The Deputy will be aware that, under the Constitution, judges are appointed by the President on the advice of the Government. The current process for the appointment of judges is set out in sections 12 to 17, inclusive, of the Courts and Court Officers Act 1995 which established the Judicial Appointments Advisory Board. Under the existing system of judicial appointments, the board submits to me, as Minister for Justice and Equality, the names of the persons who have applied for appointment and whom it recommends as suitable for appointment. This procedure has been in place since 1995 and, at my request, my Department is undertaking a review of the judicial appointments process. This review will consider how best to ensure and protect the principle of judicial independence and includes consideration of issues such as the appointment process, eligibility criteria, the role of the Judicial Appointments Advisory Board and the need to promote equality and diversity.

In December I initiated a public consultation process which involved not only members of the Judiciary and the legal profession generally but also engaged the broader public who benefit daily in innumerable ways from the protection of an independent Judiciary. A number of submissions have been received to date and they will be considered within my Department and by me. The consultation process sought submissions within the current constitutional provisions. Any proposal to introduce a new system of appointments which would require statutory amendments would, of course, be a matter for consideration by the Government in the first instance.

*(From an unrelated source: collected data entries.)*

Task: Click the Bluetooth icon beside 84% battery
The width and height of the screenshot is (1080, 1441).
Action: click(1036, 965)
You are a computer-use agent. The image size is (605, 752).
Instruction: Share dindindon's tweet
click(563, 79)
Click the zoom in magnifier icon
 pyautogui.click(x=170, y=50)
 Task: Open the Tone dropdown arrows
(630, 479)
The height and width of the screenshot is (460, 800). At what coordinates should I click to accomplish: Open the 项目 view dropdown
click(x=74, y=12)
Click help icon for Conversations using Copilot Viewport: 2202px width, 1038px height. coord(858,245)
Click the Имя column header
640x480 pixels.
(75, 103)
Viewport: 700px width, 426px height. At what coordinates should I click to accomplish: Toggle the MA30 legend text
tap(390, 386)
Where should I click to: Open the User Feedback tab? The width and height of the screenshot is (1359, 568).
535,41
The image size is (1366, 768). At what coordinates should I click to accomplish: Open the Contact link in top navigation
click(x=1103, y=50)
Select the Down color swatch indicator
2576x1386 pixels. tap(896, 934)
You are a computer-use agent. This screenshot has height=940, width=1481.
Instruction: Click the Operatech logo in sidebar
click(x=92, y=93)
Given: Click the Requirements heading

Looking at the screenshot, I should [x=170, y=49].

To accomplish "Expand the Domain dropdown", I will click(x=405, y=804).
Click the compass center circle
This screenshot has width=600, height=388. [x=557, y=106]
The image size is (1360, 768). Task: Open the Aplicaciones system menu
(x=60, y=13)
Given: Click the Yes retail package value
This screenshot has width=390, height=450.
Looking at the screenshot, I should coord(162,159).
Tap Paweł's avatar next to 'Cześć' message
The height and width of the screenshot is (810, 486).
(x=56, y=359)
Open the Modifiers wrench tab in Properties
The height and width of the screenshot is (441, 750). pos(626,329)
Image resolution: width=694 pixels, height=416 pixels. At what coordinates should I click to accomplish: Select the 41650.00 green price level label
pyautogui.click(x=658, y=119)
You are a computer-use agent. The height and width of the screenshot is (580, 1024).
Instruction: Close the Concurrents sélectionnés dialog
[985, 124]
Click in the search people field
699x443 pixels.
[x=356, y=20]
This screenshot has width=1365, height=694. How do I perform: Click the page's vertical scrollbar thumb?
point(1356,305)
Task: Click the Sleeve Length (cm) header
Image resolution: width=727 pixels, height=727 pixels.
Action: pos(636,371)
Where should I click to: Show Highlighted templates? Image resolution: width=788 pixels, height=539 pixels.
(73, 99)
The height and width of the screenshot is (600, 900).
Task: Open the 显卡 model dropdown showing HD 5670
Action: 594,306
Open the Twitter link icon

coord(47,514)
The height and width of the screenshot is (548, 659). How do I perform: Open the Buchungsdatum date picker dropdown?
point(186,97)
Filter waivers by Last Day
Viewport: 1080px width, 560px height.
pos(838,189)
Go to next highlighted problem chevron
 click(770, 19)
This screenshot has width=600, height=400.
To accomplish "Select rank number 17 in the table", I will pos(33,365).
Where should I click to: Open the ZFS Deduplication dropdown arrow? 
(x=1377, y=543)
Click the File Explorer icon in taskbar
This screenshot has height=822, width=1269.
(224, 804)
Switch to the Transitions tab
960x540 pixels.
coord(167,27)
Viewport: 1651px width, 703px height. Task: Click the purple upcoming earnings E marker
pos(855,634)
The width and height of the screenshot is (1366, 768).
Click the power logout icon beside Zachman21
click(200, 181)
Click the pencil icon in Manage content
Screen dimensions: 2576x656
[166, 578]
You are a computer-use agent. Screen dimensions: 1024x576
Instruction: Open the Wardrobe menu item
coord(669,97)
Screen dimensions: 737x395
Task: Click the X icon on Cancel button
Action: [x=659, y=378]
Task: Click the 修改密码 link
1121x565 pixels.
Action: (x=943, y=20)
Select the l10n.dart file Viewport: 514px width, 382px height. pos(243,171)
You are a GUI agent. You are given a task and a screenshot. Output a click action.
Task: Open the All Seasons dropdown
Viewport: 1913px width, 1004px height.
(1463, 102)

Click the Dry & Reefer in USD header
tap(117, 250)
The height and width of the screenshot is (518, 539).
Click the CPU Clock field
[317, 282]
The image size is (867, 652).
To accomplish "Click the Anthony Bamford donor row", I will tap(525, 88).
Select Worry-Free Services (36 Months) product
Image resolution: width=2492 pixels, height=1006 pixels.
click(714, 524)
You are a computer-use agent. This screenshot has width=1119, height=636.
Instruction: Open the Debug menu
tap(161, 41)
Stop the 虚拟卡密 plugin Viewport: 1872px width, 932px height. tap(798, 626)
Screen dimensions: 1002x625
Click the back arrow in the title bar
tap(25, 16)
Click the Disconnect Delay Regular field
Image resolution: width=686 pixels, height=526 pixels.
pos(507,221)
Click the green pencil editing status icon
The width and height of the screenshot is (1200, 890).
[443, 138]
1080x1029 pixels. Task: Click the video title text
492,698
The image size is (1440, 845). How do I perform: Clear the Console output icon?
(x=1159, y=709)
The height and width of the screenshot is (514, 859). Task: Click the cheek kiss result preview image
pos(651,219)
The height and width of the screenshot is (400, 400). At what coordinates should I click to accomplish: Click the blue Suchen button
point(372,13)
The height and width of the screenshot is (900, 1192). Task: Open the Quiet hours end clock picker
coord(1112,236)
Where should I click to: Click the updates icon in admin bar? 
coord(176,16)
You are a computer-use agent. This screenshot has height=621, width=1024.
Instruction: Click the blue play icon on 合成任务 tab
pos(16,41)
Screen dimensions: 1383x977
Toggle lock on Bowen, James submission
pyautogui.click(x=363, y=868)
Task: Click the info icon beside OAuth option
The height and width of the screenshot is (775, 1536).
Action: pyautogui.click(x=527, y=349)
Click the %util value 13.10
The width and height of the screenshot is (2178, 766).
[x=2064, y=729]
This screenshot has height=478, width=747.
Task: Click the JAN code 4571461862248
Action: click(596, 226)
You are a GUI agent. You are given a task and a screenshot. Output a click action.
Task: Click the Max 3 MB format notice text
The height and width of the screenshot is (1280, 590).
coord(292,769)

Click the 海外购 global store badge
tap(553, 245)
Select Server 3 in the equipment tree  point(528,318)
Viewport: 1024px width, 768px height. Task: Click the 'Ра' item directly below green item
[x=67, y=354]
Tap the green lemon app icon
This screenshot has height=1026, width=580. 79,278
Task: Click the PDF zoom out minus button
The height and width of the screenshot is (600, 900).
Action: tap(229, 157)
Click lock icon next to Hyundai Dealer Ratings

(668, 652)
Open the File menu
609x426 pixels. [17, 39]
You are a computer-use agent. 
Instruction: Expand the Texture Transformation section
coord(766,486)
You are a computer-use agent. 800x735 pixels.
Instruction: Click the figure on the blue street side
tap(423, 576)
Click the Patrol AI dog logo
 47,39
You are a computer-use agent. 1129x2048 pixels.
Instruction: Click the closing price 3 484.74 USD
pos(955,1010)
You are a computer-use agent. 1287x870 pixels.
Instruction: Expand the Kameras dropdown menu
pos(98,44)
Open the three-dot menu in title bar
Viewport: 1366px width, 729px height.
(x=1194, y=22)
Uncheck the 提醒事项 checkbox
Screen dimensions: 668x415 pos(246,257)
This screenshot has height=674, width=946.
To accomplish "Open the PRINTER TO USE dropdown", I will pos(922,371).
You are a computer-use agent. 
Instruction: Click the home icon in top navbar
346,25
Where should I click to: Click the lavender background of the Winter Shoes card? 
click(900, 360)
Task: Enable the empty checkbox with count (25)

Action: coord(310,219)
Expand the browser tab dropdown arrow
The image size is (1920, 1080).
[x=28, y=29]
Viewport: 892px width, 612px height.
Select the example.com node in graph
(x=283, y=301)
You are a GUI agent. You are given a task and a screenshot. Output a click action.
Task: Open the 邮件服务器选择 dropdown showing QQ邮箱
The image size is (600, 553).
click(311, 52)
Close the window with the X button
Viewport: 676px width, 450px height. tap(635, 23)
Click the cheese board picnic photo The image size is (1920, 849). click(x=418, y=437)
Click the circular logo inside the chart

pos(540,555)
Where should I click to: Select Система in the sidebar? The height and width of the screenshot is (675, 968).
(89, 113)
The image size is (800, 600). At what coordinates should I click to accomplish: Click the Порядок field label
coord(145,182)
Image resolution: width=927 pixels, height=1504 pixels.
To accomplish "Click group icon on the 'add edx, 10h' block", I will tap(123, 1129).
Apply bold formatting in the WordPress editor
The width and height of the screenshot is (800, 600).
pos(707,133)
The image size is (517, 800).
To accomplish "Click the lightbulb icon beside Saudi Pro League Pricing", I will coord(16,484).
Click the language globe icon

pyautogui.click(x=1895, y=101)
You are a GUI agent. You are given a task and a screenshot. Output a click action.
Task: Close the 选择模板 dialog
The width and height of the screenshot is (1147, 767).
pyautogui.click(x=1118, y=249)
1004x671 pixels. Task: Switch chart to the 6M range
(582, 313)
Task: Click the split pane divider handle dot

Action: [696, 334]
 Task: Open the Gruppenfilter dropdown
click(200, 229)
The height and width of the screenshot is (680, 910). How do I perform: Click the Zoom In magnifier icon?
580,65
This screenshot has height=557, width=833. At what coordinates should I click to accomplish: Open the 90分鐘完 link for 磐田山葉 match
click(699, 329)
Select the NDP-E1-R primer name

As the Deputy may be aware, Deputy Shane Ross has published a Private Members' Bill relating to the system of judicial appointments. A debate on the Bill will afford a useful opportunity for Members of the House to discuss what they would consider to be an appropriate reform. It was always my intention that we would have such a debate after we had the opportunity to review the submissions received. Unfortunately, on the designated date for the discussion of Deputy Shane Ross’s Bill, 21 February, I will be in Greece on Government business in my capacity as Minister for Defence attending the informal Defence Ministers’ Council which is part of the Greek EU Presidency programme. Despite contact with the Deputy’s office with a view to changing the date for discussion of the Bill in order that I could be present to hear what Members had to say and participate in the debate, as of today I am disappointed to note that it has not proved possible to agree an alternative date for discussing the Bill, but I hope it will be possible to do so.

There is no doubt that all members of the Judiciary have acted independently since they were appointed. Nobody has ever offered to me, or anybody else of whom I am aware, any evidence that there have been examples of political bias exercised by members of the Judiciary. There is a debate around the appointments process. We need to look at it and possibly consider shortening the number of names that come from the Judicial Appointments Advisory Board to the Government for consideration. There is merit in that proposal.

When we discussed this issue last May, the Minister, rightly, made the point that up to two thirds of the Judiciary had no political affiliation. I do not think the debate should be crowded around the notion that, because somebody was politically affiliated at one point in his or her life, this should automatically disbar him or her. Are we to go down a road where it will be a crime to engage politically during one's life?

Am I right to suggest the Minister does not envisage any constitutional change in terms of the appointments process for members of the Judiciary and that, following his consultation and proposals, when published, the status quo will continue in terms of the Government asking the President to appoint? In other words, it will be a process of nomination by the Government but that the preceding process undertaken by the Judicial Appointments Advisory Board will be looked at, revamped, modernised and made more fit for purpose.

The Deputy is right that we are not proposing any constitutional change. The great merit of the current position is that it is the Government or the Minister - it would end up coming to me, as Minister for Justice and Equality - who is ultimately accountable to the Dáil should an appointment be made that clearly is not appropriate. I want to repeat what I have said previously, that every appointment to the Judiciary made by the current Government has been of an individual furnished on the list provided by the Judicial Appointments Advisory Board of appropriate individuals to be so appointed, or, alternatively, has involved the promotion from lower courts of other members of the Judiciary already appointed.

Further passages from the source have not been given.